This is my first post and I would like to have a general concensus and possible root cause at a problem I encountered with one of our production VM's. Scenario was that the VM in question became totally inaccessible. When i opened the console, it stated : "error connecting to /vmfs/volumes... VMX is not started". This currently runs on ESX 3.5 (busy with upgrade phase to vSphere 4). I tried restarting the management services with service mgmt-vmware restart / stop / start etc but the service hung. also tried restarting the VPXA. this stopped and started fine. Now with the management services that got stuck, the host was inaccessible to vCenter thus we couldnt issue commands to the VM or host. the host and the other VM's luckily stayed up. after recovering the host, it became accessible to vCenter again. When I looked at the problem VM, all of its VMX, SWAP, LOG and other config files were all gone. Only left with the VMDK. now thinking that OK, i can rebuild it with it's current disk config - also that all locks were released. this was not the case, i was able to recreate it yes, but there was still a lock on that VMDK - the physical thought the VM was still up. after logging a call with vmware support, they assisted me in removing the lock without affecting the other vm's and i was able to power back on the problem vm.
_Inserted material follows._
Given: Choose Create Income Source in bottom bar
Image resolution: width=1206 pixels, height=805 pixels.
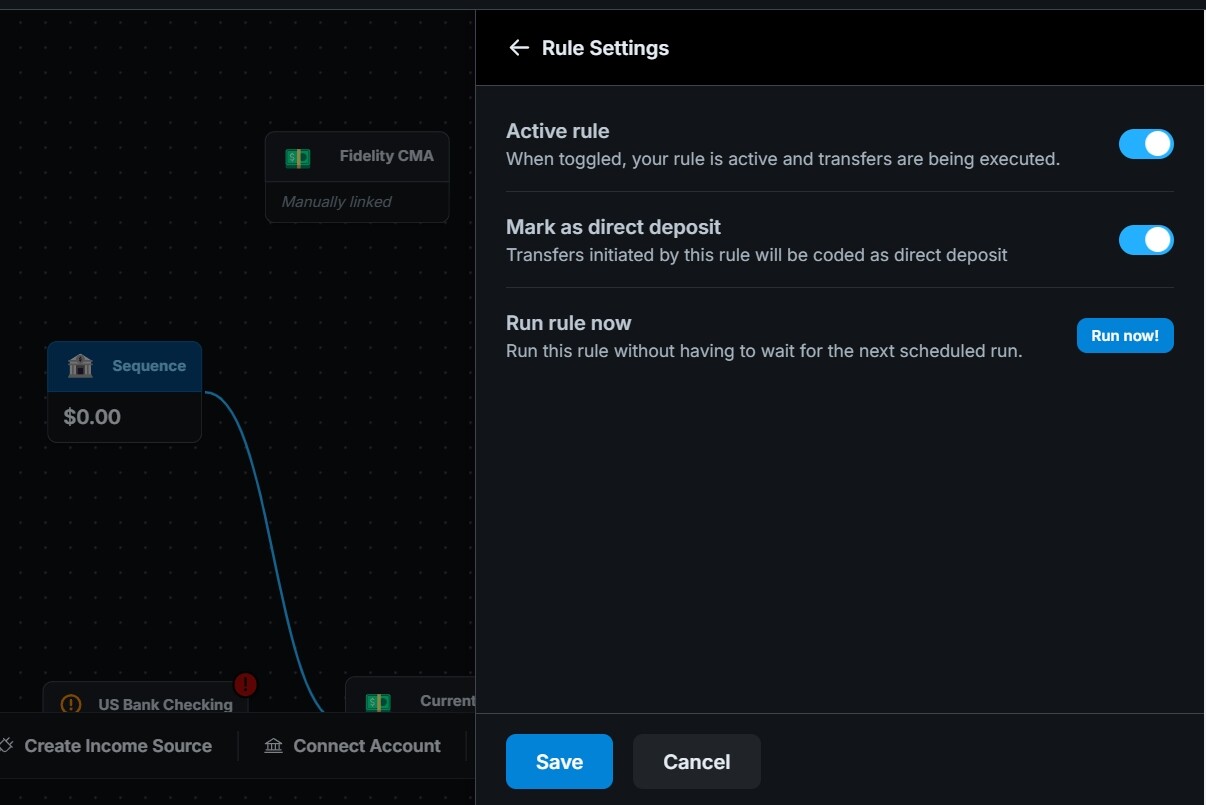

Now after my whole story, my question is: WHAT WOULD MAKE A VM's VMX go CORRUPT???. because at the end of the day, this would be the root cause?
I would appreciate any insight into this.
thanks again guys
Interesting question rubberduck, but this will be difficult to answer without access to logs etc.
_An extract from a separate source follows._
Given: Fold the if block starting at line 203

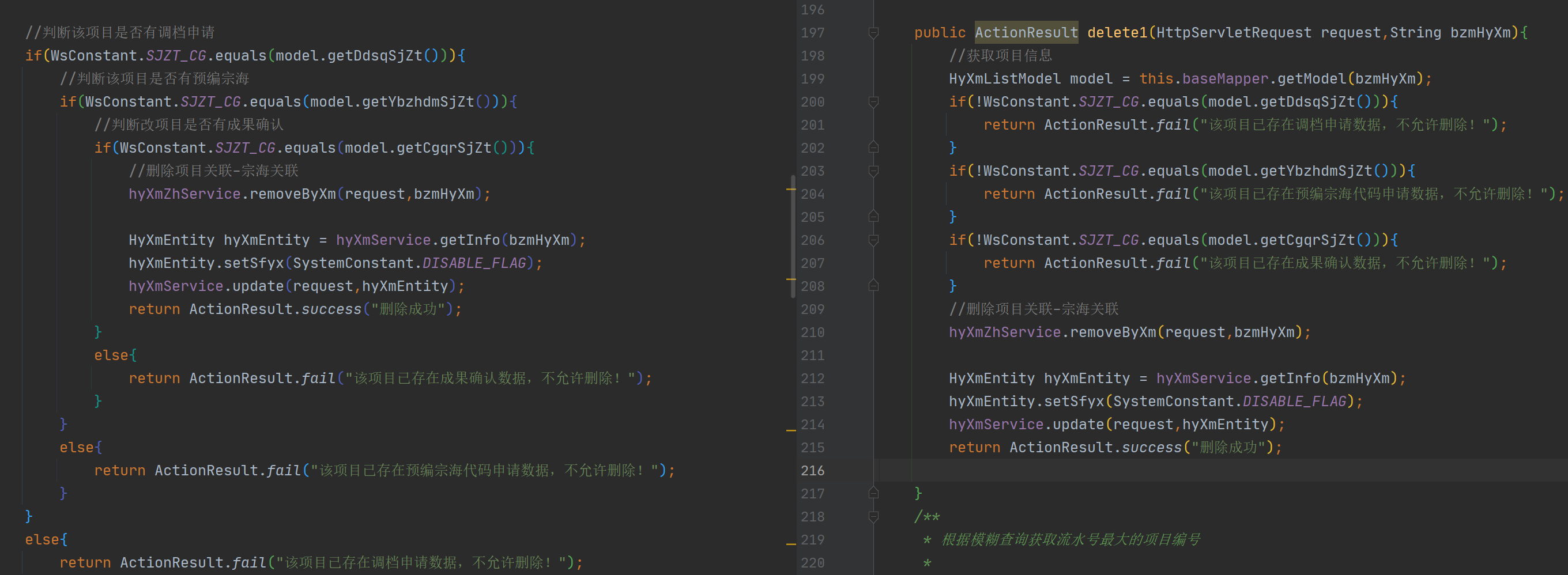Looking at the screenshot, I should (873, 171).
If you logged a call with VMware and they resolved the issue, you should also insist on them reviewing the logs and doing a root cause analysis for you.
Locked VMX files are quite unusual - and can result from many things - is it possible that someone was accessing / editing the VMX while the VM was running (possibly datastore browser / WincSCP / SSH session)
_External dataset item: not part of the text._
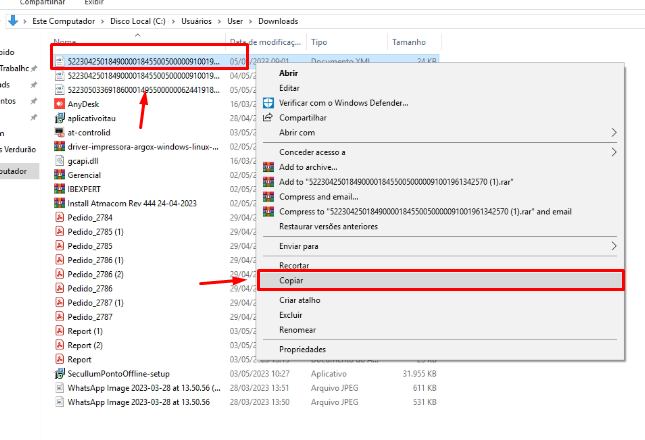The image size is (645, 440).
Task: Click the Gerencial archive icon
Action: click(x=60, y=174)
Also, do you know if the storage presented to the ESX host was also presented to another host (which was not registered in the same VC) - is it possible that someone tried to mount the VMX on another ESX host?
did you have any backup software ruinning that may have affected your config.
or lastly, did you perhaps delete snapshot files form the datastore, without cleaning them up / commiting them properly (or in that case, any of the other files that make up the VM)
I have seen something similar happen when an admin accidentally deleted a VM from one host, while the VM was running on another host. Both hosts were in the same VMware cluster, but the person was working directly from the command line To this day we don't know exactly what happened and what sequence of events led to the problem, but he was able to delete not only the VMX file, but one of two VMDKs, as well.
We just restored from backup and upgraded all hosts to the latest ESX build. There was no in-depth investigation.